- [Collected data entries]
▬▬▬▬▬▬

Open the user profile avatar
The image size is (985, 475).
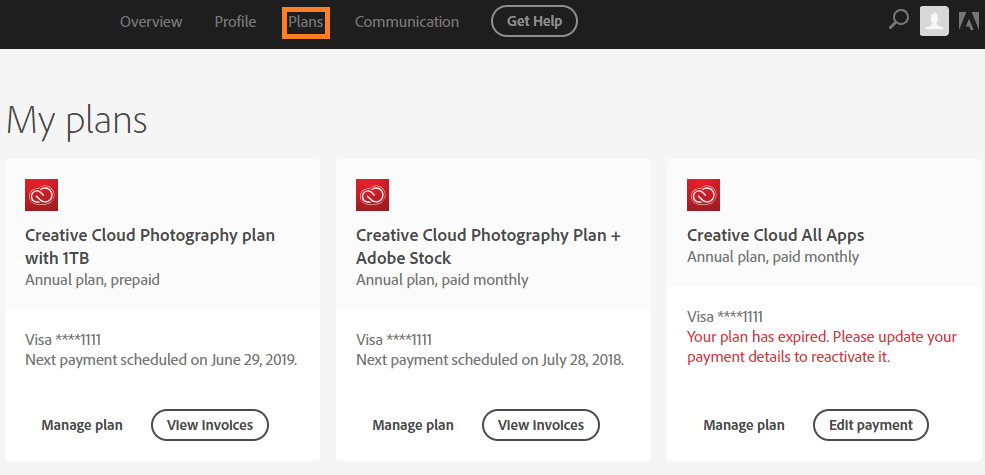point(934,21)
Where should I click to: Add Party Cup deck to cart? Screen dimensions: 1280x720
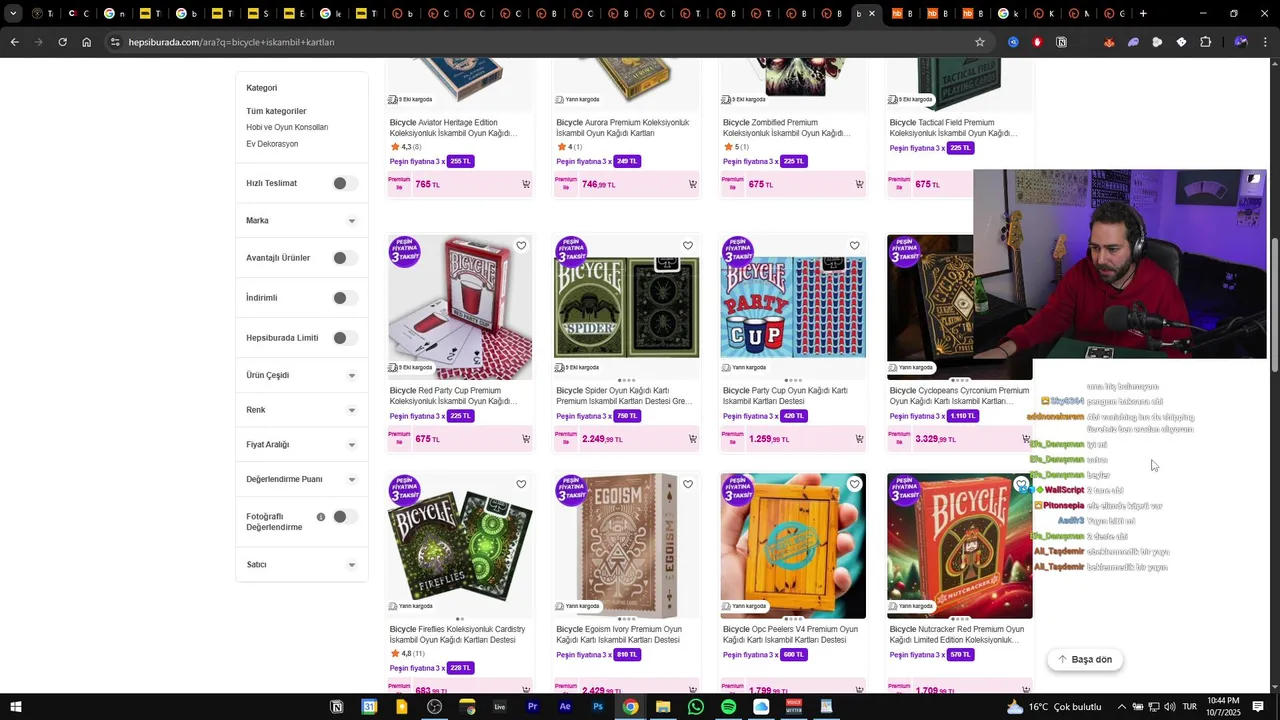[859, 439]

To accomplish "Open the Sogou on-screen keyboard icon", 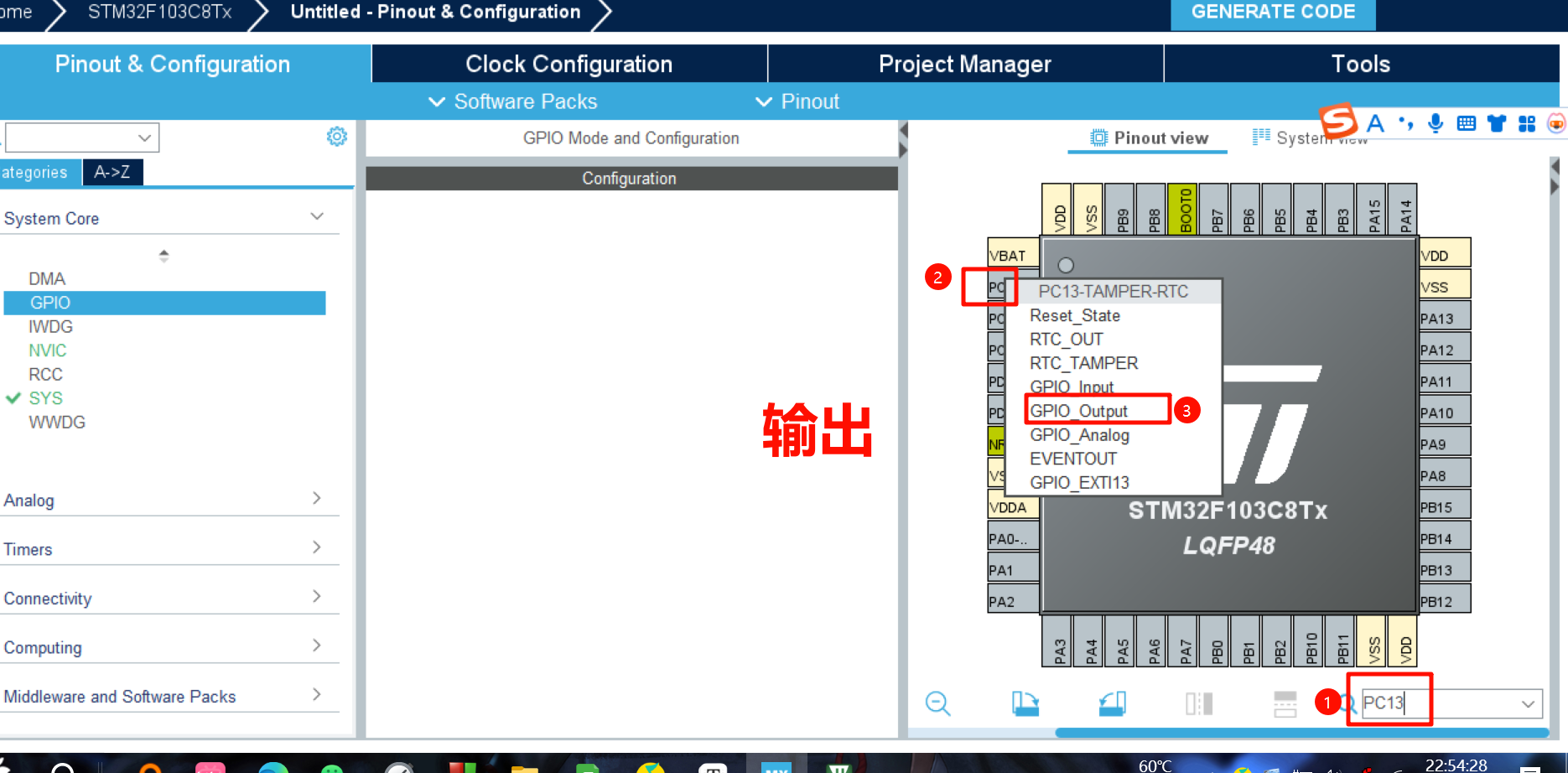I will [1467, 122].
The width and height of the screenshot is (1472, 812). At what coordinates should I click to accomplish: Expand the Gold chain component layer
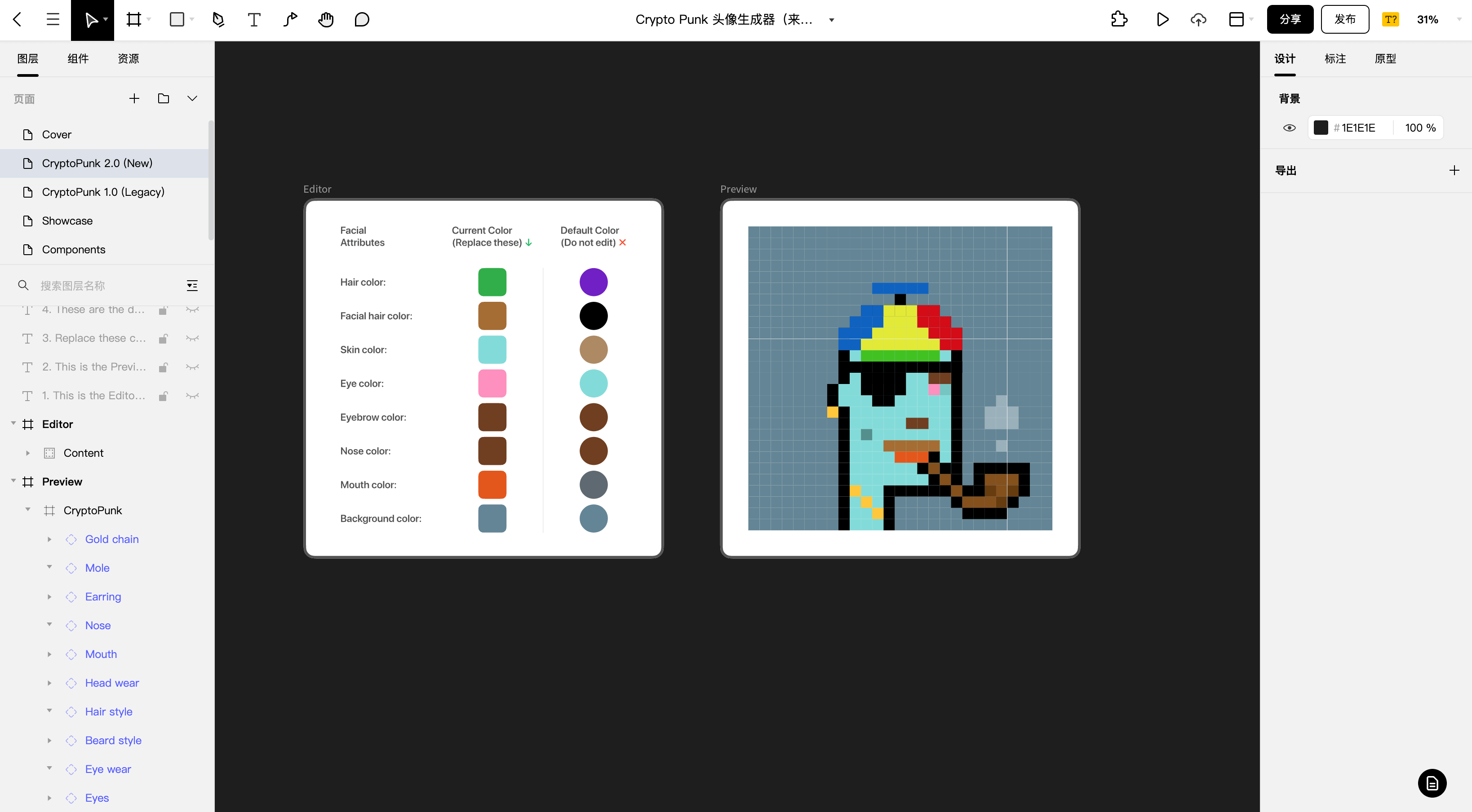point(49,539)
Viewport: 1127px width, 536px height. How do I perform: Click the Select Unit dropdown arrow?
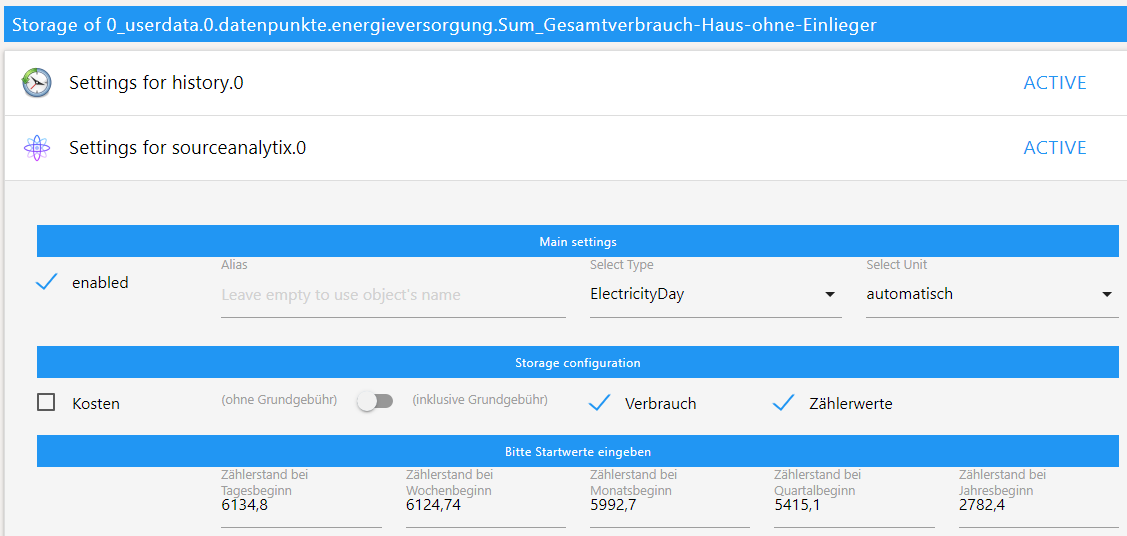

▬▬▬▬▬▬

- [Task statement]
Starting at the line containing "The width and" and continuing through the end of the rows, rewrite those lines with "Gold chain" changed to "Silver chain" and everything else left intact. Omit the pictures from your answer.

- [Task response]
The width and height of the screenshot is (1472, 812). At what coordinates should I click to accomplish: Expand the Silver chain component layer
point(49,539)
Viewport: 1127px width, 536px height. How do I perform: Click the Select Unit dropdown arrow?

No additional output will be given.